| What to do |
Down to the last character, repeat the data that follows.

| Information given |

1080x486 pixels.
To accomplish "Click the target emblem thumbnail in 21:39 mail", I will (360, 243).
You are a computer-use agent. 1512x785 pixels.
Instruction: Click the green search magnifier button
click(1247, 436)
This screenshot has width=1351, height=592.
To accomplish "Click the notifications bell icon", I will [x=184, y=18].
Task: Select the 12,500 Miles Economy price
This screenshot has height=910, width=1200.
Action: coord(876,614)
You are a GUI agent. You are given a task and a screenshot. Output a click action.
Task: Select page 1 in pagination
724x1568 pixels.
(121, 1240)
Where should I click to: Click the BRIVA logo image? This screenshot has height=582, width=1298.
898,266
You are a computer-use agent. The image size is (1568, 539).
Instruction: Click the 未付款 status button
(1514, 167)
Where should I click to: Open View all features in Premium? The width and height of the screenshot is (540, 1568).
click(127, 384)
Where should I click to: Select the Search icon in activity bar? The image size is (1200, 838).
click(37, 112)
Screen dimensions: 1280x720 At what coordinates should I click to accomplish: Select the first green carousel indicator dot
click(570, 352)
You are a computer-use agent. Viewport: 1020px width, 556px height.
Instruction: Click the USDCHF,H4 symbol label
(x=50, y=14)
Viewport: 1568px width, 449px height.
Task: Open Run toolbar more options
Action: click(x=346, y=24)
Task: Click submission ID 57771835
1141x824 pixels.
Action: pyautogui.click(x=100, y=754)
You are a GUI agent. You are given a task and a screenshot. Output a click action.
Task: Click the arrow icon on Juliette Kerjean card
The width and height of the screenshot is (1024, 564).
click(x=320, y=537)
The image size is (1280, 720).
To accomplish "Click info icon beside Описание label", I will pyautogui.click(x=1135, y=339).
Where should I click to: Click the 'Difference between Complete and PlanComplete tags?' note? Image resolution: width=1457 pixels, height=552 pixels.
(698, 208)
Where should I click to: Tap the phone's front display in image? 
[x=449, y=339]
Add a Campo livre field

| Reply |
1080x486 pixels.
To accomplish "Click the target emblem thumbnail in 21:39 mail", I will (360, 243).
You are a computer-use agent. 1512x785 pixels.
Instruction: Click the green search magnifier button
click(1247, 436)
This screenshot has width=1351, height=592.
To accomplish "Click the notifications bell icon", I will [x=184, y=18].
Task: Select the 12,500 Miles Economy price
This screenshot has height=910, width=1200.
Action: coord(876,614)
You are a GUI agent. You are given a task and a screenshot. Output a click action.
Task: Select page 1 in pagination
724x1568 pixels.
(121, 1240)
Where should I click to: Click the BRIVA logo image? This screenshot has height=582, width=1298.
898,266
You are a computer-use agent. The image size is (1568, 539).
Instruction: Click the 未付款 status button
(1514, 167)
Where should I click to: Open View all features in Premium? The width and height of the screenshot is (540, 1568).
click(127, 384)
Where should I click to: Select the Search icon in activity bar? The image size is (1200, 838).
click(37, 112)
Screen dimensions: 1280x720 At what coordinates should I click to accomplish: Select the first green carousel indicator dot
click(570, 352)
You are a computer-use agent. Viewport: 1020px width, 556px height.
Instruction: Click the USDCHF,H4 symbol label
(x=50, y=14)
Viewport: 1568px width, 449px height.
Task: Open Run toolbar more options
Action: click(x=346, y=24)
Task: Click submission ID 57771835
1141x824 pixels.
Action: pyautogui.click(x=100, y=754)
You are a GUI agent. You are given a task and a screenshot. Output a click action.
Task: Click the arrow icon on Juliette Kerjean card
The width and height of the screenshot is (1024, 564).
click(x=320, y=537)
The image size is (1280, 720).
To accomplish "Click info icon beside Описание label", I will pyautogui.click(x=1135, y=339).
Where should I click to: Click the 'Difference between Complete and PlanComplete tags?' note? Image resolution: width=1457 pixels, height=552 pixels.
(698, 208)
Where should I click to: Tap the phone's front display in image? 
[x=449, y=339]
Add a Campo livre field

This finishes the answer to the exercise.